元大関が復活への第一歩を踏み出した。大相撲春場所初日(9日、大阪府立体育会館)、大関経験者の三段目朝乃山(31=高砂)が三段目天(26=錣山)を押し出して白星発進。昨年名古屋場所3日目以来、236日ぶりの勝利を挙げた。

 朝乃山が土俵に登場すると、館内の観客からは大きな拍手と声援で温かく迎えられた。勝ち名乗りを受けて花道を引き揚げると「三段目からだったので緊張した。拍手? 早くから足を運んでくださったお客さんには感謝しかない。うれしかったですね。本土俵で相撲を取れる喜びがある。自分一人ではここま戻ってこられない。周りの方々に感謝したい」と感慨深げな表情を浮かべた。

 大関時代に不祥事で6場所出場停止となり、三段目まで転落した。一時は小結まで番付を戻したが、昨年名古屋場所で左ヒザを負傷して手術を受けた。休場が続き、西三段目21枚目からの再出発。この日はヒザに分厚いサポーターを巻いて土俵に上がった。

 2度目の三段目転落を経験したことで、相撲との向き合い方にも変化が生じた。
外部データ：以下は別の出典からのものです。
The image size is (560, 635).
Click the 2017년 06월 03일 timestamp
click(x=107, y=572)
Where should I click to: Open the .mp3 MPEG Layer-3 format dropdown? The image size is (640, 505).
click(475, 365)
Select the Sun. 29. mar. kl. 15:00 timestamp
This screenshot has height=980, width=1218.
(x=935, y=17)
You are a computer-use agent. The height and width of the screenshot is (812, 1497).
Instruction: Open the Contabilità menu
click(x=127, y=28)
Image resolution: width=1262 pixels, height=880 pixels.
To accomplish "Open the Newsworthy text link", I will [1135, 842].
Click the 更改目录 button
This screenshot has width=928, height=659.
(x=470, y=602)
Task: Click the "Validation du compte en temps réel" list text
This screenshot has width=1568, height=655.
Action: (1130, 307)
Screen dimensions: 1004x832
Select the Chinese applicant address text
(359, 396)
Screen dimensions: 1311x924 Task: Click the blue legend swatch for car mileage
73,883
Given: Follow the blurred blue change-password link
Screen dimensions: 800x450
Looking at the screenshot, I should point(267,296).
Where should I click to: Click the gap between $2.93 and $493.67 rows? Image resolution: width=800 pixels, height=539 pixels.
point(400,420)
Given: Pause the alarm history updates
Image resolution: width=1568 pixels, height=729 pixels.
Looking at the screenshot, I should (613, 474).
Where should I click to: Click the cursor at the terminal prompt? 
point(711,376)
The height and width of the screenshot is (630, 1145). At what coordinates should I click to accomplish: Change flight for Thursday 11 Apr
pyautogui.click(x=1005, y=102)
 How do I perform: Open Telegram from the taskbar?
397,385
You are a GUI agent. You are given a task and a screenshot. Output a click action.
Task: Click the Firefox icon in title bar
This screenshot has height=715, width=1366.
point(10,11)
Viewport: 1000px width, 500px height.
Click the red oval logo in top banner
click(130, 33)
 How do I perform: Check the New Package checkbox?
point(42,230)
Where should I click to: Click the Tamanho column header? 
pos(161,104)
「ケガで落ちた方が、相撲に対する気持ちが変わってくる。大事な部分をケガして、どれだけ苦しいかがよく分かる」と受け止めた。この日の土俵も、まだ復活への第一歩を踏み出したにすぎない。朝乃山は「ここから先が大事。まだ始まったばかり。勝ち負けにこだわらず、目の前のことに集中してやっていきたい」と気持ちを引き締めた。